What no one expects, however, is that Billy will reappear in Inishmaan one day, having rejected the bright lights of the city for the cold, gray skies of home.
McDonagh's play is a bracing mix of sentimental melodrama, cutting black humor and sharply drawn personalities. Fedotov and the Taganka actors plumb the melodrama and character more than the black humor, although they do evoke plenty of laughter. Still, the humor revealed here is as often slapstick (eggs cracked on heads and drinking jokes) as it is the deep, existential humor that I suspect McDonagh was going for.
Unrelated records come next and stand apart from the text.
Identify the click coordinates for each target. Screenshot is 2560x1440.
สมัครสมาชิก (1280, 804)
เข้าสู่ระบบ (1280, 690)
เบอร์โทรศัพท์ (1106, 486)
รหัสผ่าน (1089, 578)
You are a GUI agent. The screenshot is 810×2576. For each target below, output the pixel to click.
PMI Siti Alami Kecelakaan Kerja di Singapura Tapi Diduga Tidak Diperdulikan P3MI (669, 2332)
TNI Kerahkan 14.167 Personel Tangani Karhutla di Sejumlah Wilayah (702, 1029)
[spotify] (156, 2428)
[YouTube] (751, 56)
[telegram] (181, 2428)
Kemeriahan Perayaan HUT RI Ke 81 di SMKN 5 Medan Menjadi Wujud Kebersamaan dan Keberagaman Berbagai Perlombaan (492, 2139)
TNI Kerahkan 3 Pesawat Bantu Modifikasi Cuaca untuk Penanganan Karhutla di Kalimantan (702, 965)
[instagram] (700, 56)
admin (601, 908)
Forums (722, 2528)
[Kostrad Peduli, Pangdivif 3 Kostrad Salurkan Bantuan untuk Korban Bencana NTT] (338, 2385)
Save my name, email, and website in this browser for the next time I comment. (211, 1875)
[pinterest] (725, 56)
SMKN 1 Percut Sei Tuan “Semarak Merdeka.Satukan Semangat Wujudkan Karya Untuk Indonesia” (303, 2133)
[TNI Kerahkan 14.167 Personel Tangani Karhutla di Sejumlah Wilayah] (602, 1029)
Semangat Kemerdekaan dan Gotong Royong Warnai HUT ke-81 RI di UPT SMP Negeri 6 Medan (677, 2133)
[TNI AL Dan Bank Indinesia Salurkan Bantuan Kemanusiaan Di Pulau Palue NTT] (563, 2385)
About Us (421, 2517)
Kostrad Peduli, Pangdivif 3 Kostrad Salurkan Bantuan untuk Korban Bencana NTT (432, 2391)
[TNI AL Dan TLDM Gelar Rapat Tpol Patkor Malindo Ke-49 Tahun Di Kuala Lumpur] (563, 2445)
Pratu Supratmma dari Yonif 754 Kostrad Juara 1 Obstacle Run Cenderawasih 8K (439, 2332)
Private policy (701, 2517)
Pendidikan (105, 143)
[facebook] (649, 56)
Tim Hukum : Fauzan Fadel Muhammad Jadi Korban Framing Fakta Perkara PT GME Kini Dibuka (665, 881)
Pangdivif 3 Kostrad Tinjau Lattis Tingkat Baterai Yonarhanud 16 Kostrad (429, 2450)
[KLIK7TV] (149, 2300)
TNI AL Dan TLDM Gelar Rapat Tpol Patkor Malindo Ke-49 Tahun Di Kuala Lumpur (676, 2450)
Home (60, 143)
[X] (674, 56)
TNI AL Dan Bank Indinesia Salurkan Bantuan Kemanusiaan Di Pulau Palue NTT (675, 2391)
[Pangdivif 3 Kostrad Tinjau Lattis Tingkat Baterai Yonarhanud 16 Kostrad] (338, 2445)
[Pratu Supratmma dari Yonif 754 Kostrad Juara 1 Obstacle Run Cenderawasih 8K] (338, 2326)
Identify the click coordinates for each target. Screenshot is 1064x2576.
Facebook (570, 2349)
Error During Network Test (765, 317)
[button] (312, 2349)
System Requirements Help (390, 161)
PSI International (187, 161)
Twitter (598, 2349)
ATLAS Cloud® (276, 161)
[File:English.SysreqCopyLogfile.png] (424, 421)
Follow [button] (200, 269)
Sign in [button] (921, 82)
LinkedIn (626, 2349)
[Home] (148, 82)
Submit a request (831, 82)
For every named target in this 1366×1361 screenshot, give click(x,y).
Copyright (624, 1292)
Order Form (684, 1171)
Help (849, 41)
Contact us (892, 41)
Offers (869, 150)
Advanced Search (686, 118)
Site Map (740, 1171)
Vysotsky turns in a heroic and heartwarming performance as Billy. And Vysotskaya, as Helen, Billy's unlikely love interest, is a fireball of aggressive energy. When she unleashed an egg attack on her brother Bartley (Viktor Karpeko) at the show I attended, backing it up with cracking slaps up the backside of his head, the crowd at the Taganka gasped collectively from the sheer velocity and efficiency of it. Of all the cast, this pair probably approximates McDonagh's odd genre best.
Billy's human warmth is tangible and affecting, but even stronger is his strength and independence of mind. As much as anything, this production emerges as a lurching hymn to believing in oneself, and to taking chances to follow one's dream.
The serrated edges of Helen's personality, her charming but wicked smile, her unblinking and unthinking cruelty and the magnitude of her overpowering life force make her a quintessential McDonagh heroine. There is every reason to fear and condemn her — as most in Inishmaan do — but somewhere deep inside is a fascinating woman and only someone of Billy's insight will be able to see it.
At times the show can make for slow going. The remainder of the cast, while turning in admirable performances, often relies on comic book-like caricatures to build their characters. The altered voices, pouting gazes, and eccentric, but studied, behavior gets rather thick.
Whatever the case, "The Cripple of Inishmaan" is nothing like anything we have ever seen at the Taganka.